Il soggetto induttore, e quindi la personalità dominante, è Erika, che spesso faceva leva sui punti deboli di Omar, a volte anche ricattandolo. Il ragazzo, a cui è stato diagnosticato un disturbo dipendente di personalità, era totalmente sottomesso a lei: questo lo portava ad essere dipendente dalla fidanzata e terrorizzato all’idea di un possibile abbandono, terrore su cui la ragazza faceva presa. Omar temeva che anche il minimo disaccordo potesse minare la relazione con la sua amata e per questo motivo era disposto a fare qualunque cosa per dimostrare il suo amore, persino uccidere.
I periti hanno invece diagnosticato ad Erika un disturbo narcisistico di personalità: la ragazza presenta un quadro di grandiosità, necessità di ammirazione, mancanza di empatia e sfruttamento interpersonale. È stata molto abile a manipolare il proprio fidanzato, fino a condurlo al suo obiettivo finale: l’omicidio della sua stessa famiglia.

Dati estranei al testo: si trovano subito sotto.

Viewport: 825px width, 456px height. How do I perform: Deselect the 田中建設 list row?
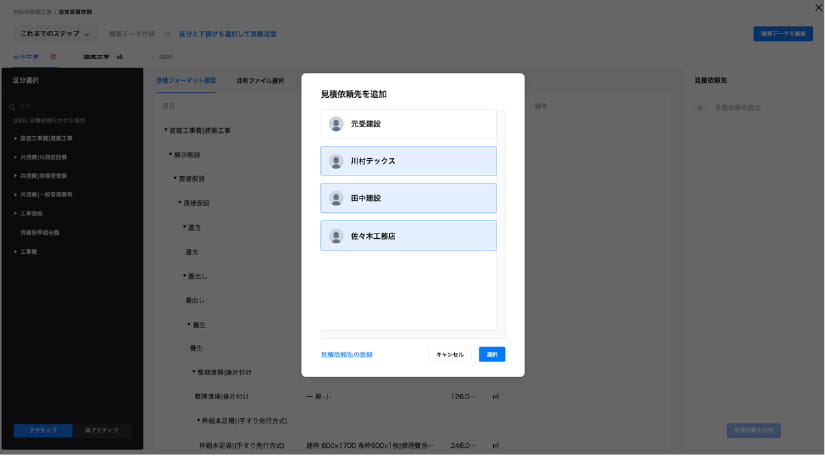[x=408, y=198]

L’esplosività della coppia criminale deriva proprio dall’unione di due individui profondamente disturbati, che si completano a vicenda.
Questo esempio è emblematico non solo perché rappresenta con chiarezza il funzionamento della coppia criminale – che secondo la classificazione di Sighele apparterrebbe alla categoria degli amanti assassini – ma anche perché i due protagonisti sono due ragazzi giovanissimi, all’epoca dei fatti ancora minorenni.
Il delitto commesso sarebbe perciò interpretabile come espressione di un disagio evolutivo proprio del periodo adolescenziale, che si manifesterebbe quando il giovane si trova alle prese con la costruzione di un’identità autonoma, e dunque con il conflitto dicotomico dipendenza/indipendenza dai propri genitori.